**Exercise details**
This exercise calls for the line with "Where should I", the line with "Instruction: Click the", and all lines between them in the material below, output exactly and with no other lines.

**Data extract**

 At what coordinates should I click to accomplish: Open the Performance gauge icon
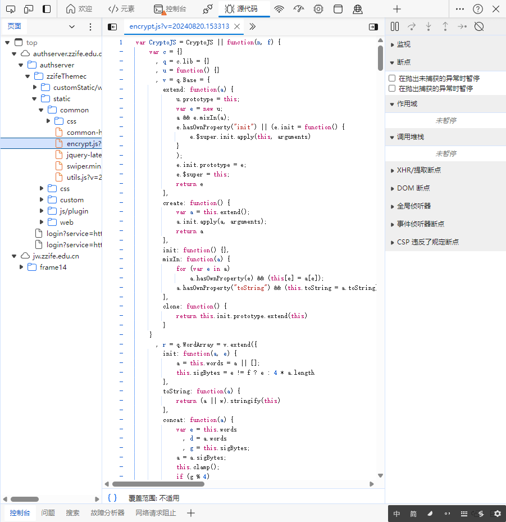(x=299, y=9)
* * *
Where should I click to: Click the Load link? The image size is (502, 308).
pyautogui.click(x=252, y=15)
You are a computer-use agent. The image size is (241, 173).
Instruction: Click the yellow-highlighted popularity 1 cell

**Answer below**
Where should I click to: Click the Load link? The image size is (502, 308).
pyautogui.click(x=252, y=15)
You are a computer-use agent. The image size is (241, 173).
Instruction: Click the yellow-highlighted popularity 1 cell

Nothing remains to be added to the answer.